- _ACTIVITY_
Copy out the final stretch of the listing: the line that contains "Toggle light/dark theme" and all lines after it, exactly as they appear.

* * * *

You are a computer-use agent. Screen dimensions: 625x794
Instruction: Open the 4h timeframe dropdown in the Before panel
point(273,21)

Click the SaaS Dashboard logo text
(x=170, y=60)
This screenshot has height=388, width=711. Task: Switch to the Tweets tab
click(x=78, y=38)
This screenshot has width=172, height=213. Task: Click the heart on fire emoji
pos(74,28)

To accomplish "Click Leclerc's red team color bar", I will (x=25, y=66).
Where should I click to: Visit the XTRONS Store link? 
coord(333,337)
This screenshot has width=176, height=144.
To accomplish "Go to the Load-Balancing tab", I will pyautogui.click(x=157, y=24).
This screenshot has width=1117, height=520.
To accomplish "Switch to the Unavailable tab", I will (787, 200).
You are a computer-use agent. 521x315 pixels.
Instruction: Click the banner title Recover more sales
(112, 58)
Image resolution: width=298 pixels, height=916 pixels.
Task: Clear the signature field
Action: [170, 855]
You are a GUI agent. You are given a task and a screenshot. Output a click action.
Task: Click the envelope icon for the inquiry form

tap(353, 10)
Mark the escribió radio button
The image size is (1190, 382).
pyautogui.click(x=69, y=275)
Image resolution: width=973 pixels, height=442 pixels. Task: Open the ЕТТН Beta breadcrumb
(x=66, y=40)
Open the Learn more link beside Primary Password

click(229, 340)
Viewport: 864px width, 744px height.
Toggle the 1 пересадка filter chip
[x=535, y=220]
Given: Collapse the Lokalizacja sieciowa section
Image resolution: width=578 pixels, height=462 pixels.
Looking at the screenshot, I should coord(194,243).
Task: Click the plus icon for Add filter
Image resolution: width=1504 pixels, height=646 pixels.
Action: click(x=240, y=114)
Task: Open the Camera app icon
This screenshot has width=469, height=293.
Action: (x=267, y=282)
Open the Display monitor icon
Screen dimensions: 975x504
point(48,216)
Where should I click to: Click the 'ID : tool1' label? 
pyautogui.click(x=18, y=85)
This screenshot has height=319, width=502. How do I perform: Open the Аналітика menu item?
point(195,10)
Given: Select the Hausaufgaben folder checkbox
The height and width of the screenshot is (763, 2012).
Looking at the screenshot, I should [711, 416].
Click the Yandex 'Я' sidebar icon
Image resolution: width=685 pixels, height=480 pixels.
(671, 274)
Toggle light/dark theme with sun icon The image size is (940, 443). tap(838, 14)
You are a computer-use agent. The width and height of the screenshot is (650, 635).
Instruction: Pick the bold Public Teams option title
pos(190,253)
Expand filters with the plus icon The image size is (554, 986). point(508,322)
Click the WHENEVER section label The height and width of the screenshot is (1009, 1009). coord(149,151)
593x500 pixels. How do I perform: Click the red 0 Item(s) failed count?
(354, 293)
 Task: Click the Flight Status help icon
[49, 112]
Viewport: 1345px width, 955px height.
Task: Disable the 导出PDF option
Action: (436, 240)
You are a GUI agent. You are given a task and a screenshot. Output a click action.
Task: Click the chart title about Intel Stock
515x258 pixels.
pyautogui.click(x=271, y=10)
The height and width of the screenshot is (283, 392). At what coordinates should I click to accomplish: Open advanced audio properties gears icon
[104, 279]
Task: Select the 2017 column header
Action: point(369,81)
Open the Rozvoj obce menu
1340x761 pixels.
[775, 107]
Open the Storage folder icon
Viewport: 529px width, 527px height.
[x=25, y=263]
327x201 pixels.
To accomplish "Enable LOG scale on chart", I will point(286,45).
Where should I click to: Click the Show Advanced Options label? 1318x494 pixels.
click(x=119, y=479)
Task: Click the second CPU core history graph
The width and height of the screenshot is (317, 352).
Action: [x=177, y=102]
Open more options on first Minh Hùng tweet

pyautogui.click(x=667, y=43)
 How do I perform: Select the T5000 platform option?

* * * *

- _RESULT_
Toggle light/dark theme with sun icon The image size is (940, 443). tap(838, 14)
You are a computer-use agent. The width and height of the screenshot is (650, 635).
Instruction: Pick the bold Public Teams option title
pos(190,253)
Expand filters with the plus icon The image size is (554, 986). point(508,322)
Click the WHENEVER section label The height and width of the screenshot is (1009, 1009). coord(149,151)
593x500 pixels. How do I perform: Click the red 0 Item(s) failed count?
(354, 293)
 Task: Click the Flight Status help icon
[49, 112]
Viewport: 1345px width, 955px height.
Task: Disable the 导出PDF option
Action: (436, 240)
You are a GUI agent. You are given a task and a screenshot. Output a click action.
Task: Click the chart title about Intel Stock
515x258 pixels.
pyautogui.click(x=271, y=10)
The height and width of the screenshot is (283, 392). At what coordinates should I click to accomplish: Open advanced audio properties gears icon
[104, 279]
Task: Select the 2017 column header
Action: point(369,81)
Open the Rozvoj obce menu
1340x761 pixels.
[775, 107]
Open the Storage folder icon
Viewport: 529px width, 527px height.
[x=25, y=263]
327x201 pixels.
To accomplish "Enable LOG scale on chart", I will point(286,45).
Where should I click to: Click the Show Advanced Options label? 1318x494 pixels.
click(x=119, y=479)
Task: Click the second CPU core history graph
The width and height of the screenshot is (317, 352).
Action: [x=177, y=102]
Open more options on first Minh Hùng tweet

pyautogui.click(x=667, y=43)
 How do I perform: Select the T5000 platform option?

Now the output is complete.